◆ **QUÉ HACER**
1. En el texto sobre las serenatas, ¿qué explicación se daba cuando la música se cortaba a mitad de Las mañanitas?
2. Anota todas las canciones que el texto sobre las serenatas menciona por su título.
3. Di si cada frase coincide con el texto sobre las serenatas y cita las palabras que lo deciden.
(a) El hijo borracho llegaba acompañado de unos chirrines.
(b) La pelea entre el hijo y el padre o el hermano acabó a golpes.
(c) Las madres que oían canciones de moda en lugar de Las mañanitas se quejaban del regalo.

◆ **TEXTO DE LECTURA**
= = =
No fueron pocas las veces que todo iba muy bien cuando, a mitad de Las mañanitas se escuchó: uoooyuooa…luooos..pajauoorioouuo…claclacla..claclacla. Luego, la angustiosa explicación: es que el aparato se comió el casete. También ocurrió que llegaba el grupo, se instalaba y justo entonces descubría que la única música con que se contaba era la de moda. Tras constatar que no se tenía ni siquiera una canción de José José, no faltaba la iniciativa “pues pon algo calmadito”. Santas madres que escuchaban “Hoy tengo ganas de ti” de Miguel Gallardo y “Piel de ángel” de Camilo Sesto y todavía salían a agradecer el gesto justificando: “la intención es lo que vale”.

En esos periplos musicales era común encontrarse con grupos similares. Fue así que uno atestiguó como, en algunos hogares, la serenata aquella, si bien podía ser un regalo, estaba muy lejos de ser una alegría para la madre.

En los recorridos esos nos tocó ver al hijo que llegaba al frente de unos chirrines, botella en mano, sosteniéndose de lo que podía y, arrastrando las palabras, exigía “Las mañanitas” para su jefa. Cuando la señora salía a agradecer llegaba la invitación, el hijo la invitaba: “pida la que quiera jefa”. Y ahí estaba la jefa, en bata, escuchando las canciones que su alcoholizado vástago le dedicaba. Cuando se iban los músicos allá iba el muchacho con ellos. Atrás quedaba una madre llorando luego de que el padre o el hermano habían salido a pedirle que ya no se fuera, que por un día le diera tranquilidad a su pobre madre. El reclamo había terminado en un intercambio de mentadas, que no llegaron a los golpes gracias a la intervención materna.
= = =
◆ **DATOS PROPORCIONADOS**
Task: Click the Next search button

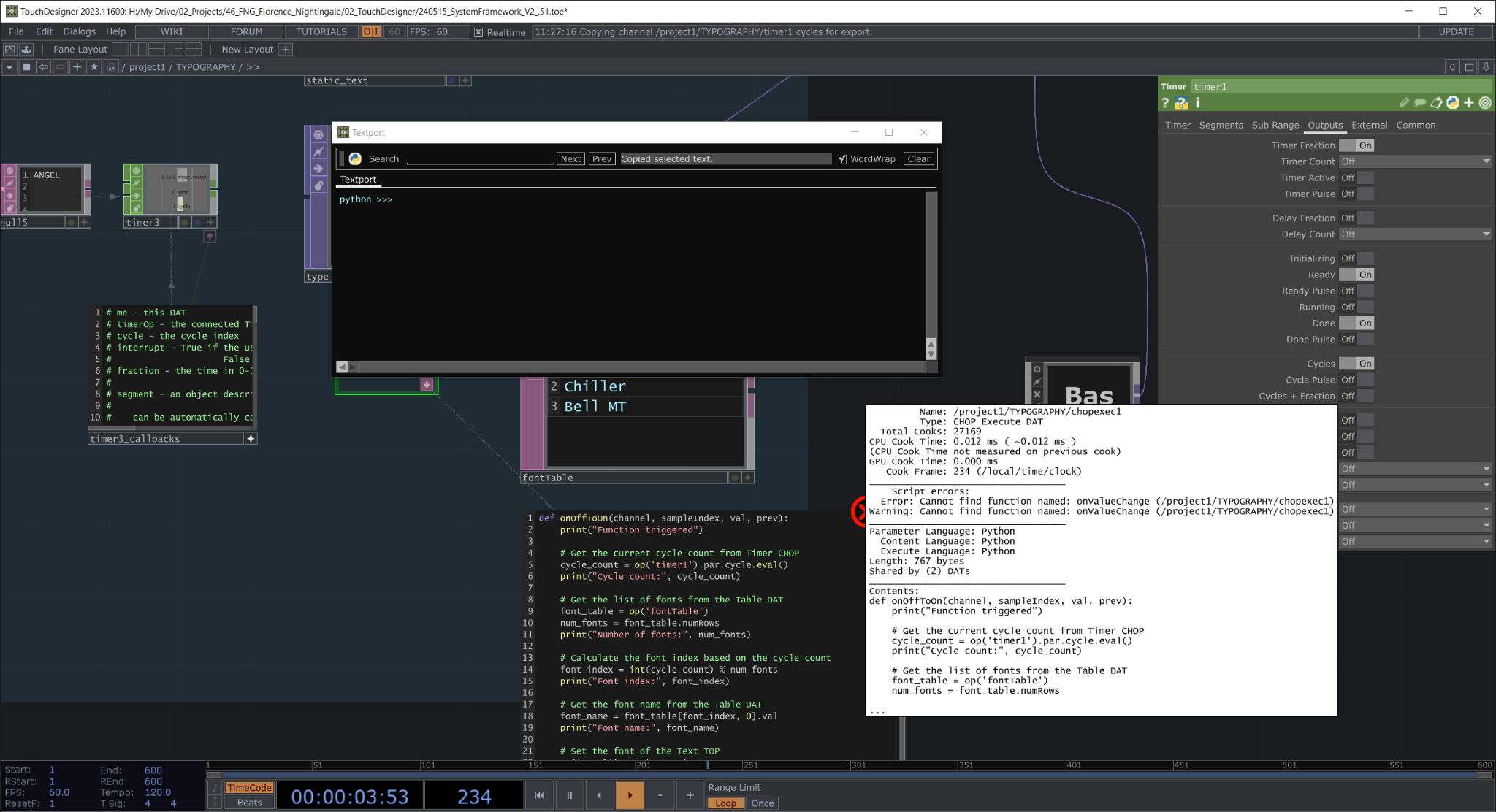Action: click(570, 159)
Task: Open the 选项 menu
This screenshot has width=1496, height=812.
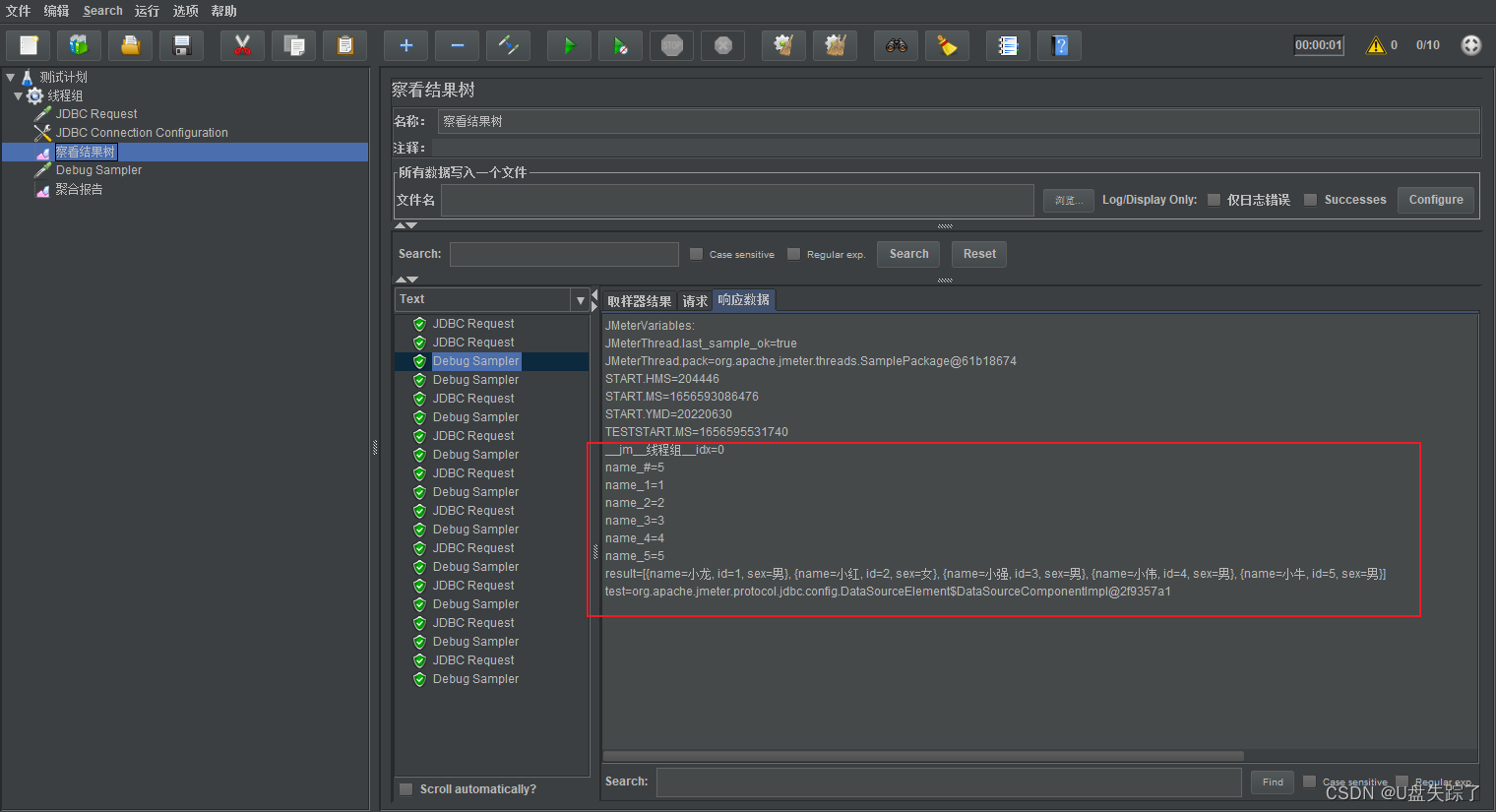Action: pos(185,11)
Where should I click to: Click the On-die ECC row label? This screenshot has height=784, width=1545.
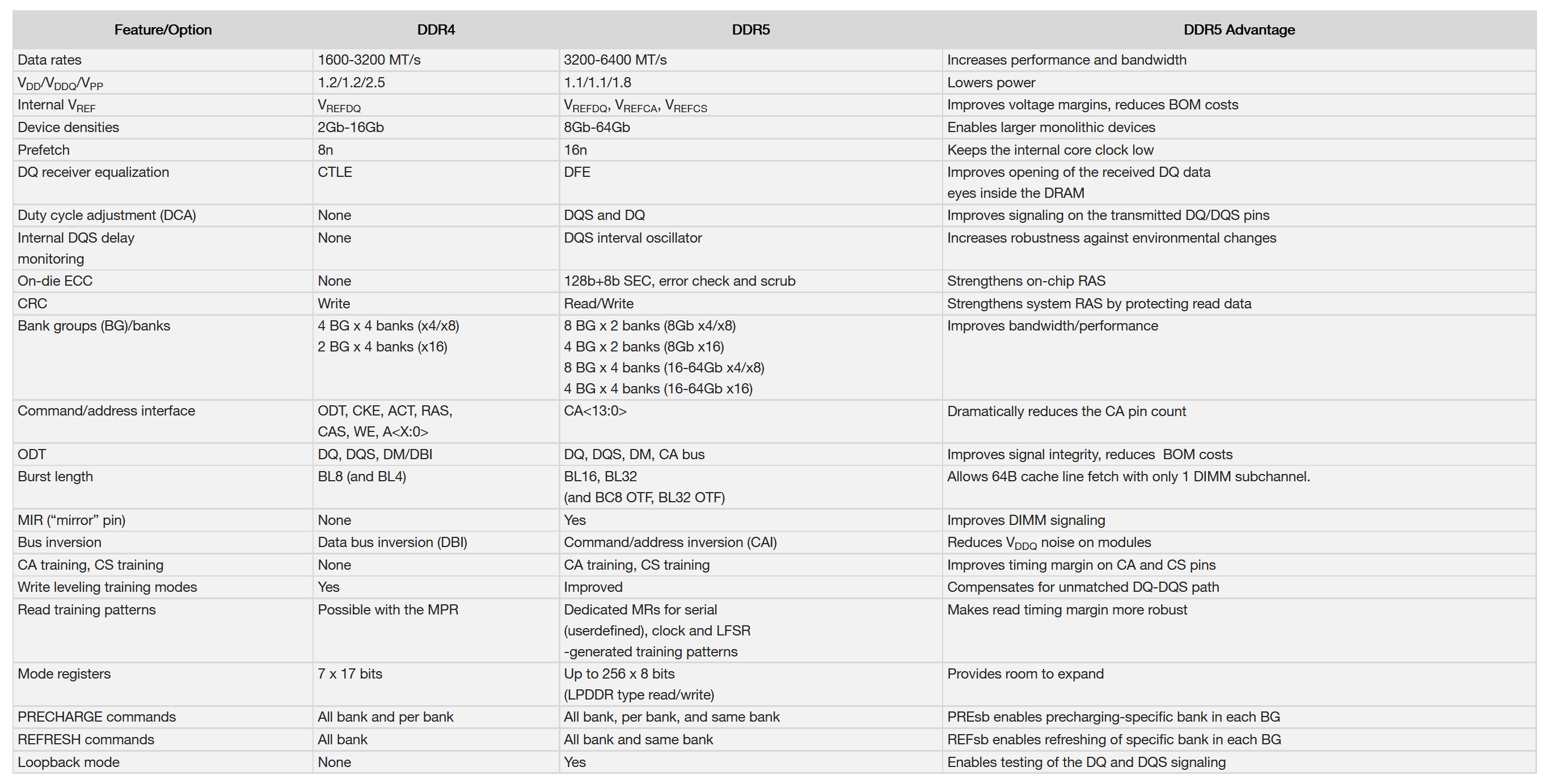(55, 281)
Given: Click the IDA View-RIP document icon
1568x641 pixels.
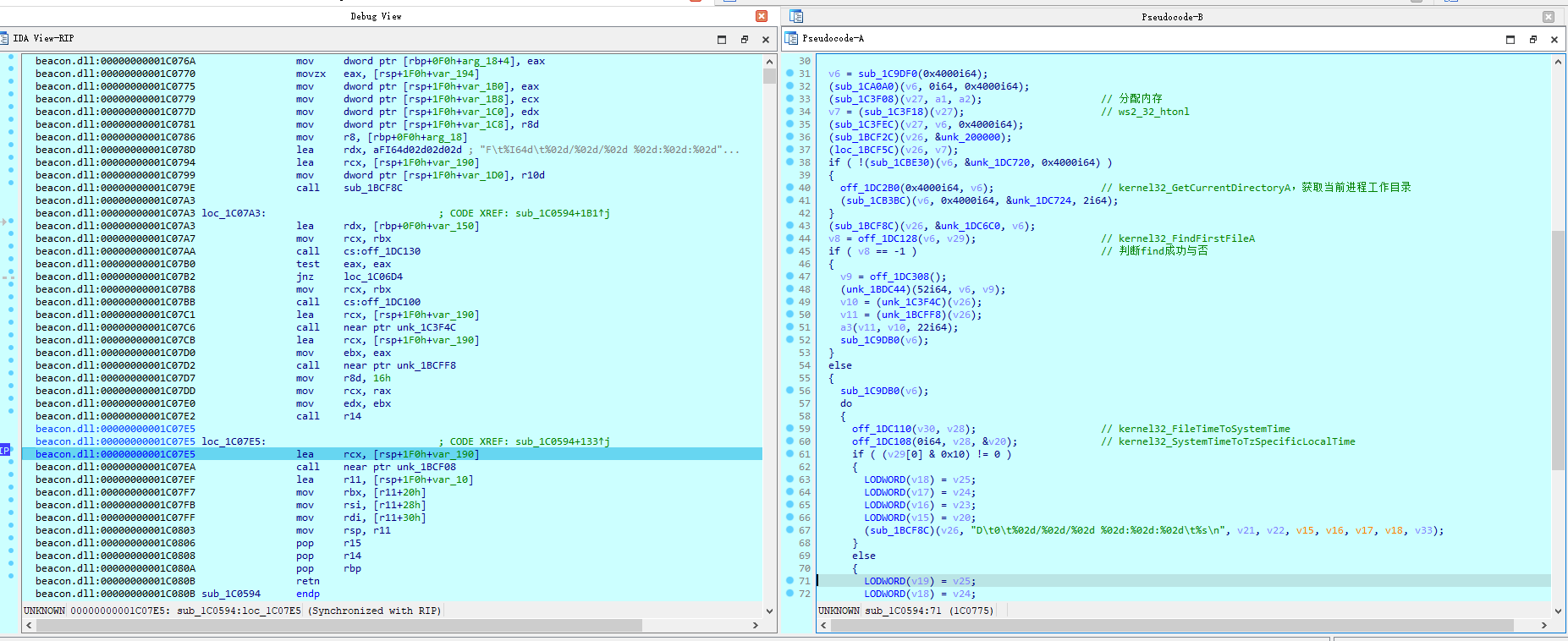Looking at the screenshot, I should coord(4,38).
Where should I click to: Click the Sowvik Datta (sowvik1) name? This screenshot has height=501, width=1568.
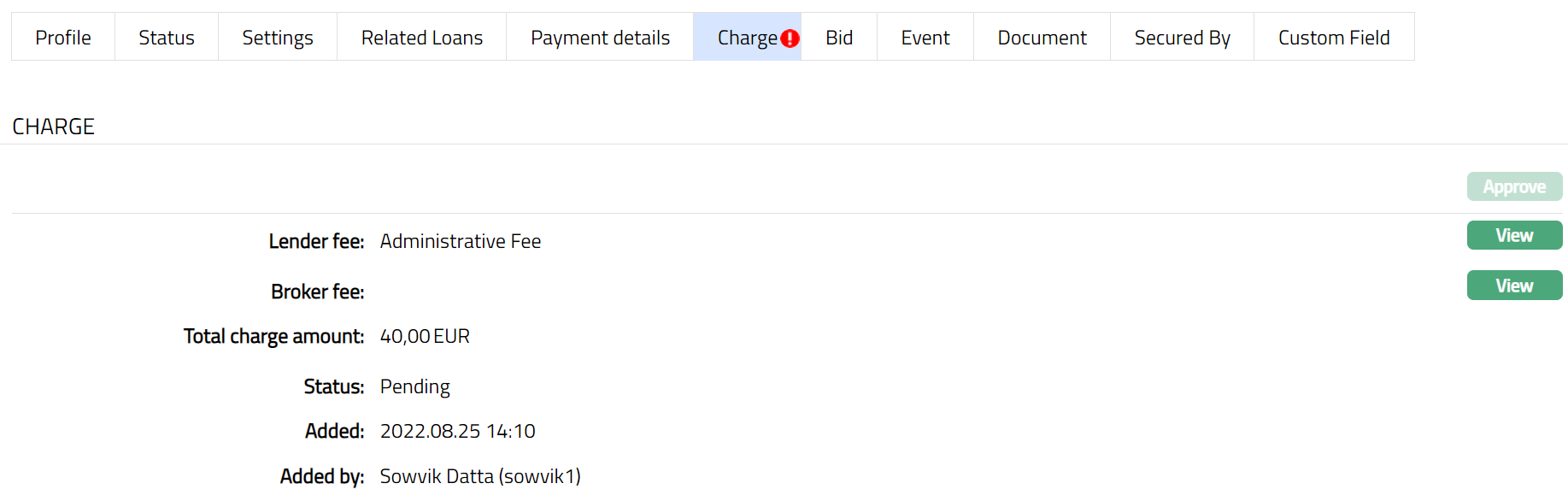point(480,476)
= = =
◆ **RESPUESTAS RESUELTAS**
1. Que el aparato se comió el casete.

2. Las mañanitas, Hoy tengo ganas de ti, Piel de ángel

3.
(a) Sí: "al hijo que llegaba al frente de unos chirrines, botella en mano".
(b) No: "que no llegaron a los golpes gracias a la intervención materna".
(c) No: "todavía salían a agradecer el gesto justificando: “la intención es lo que vale”".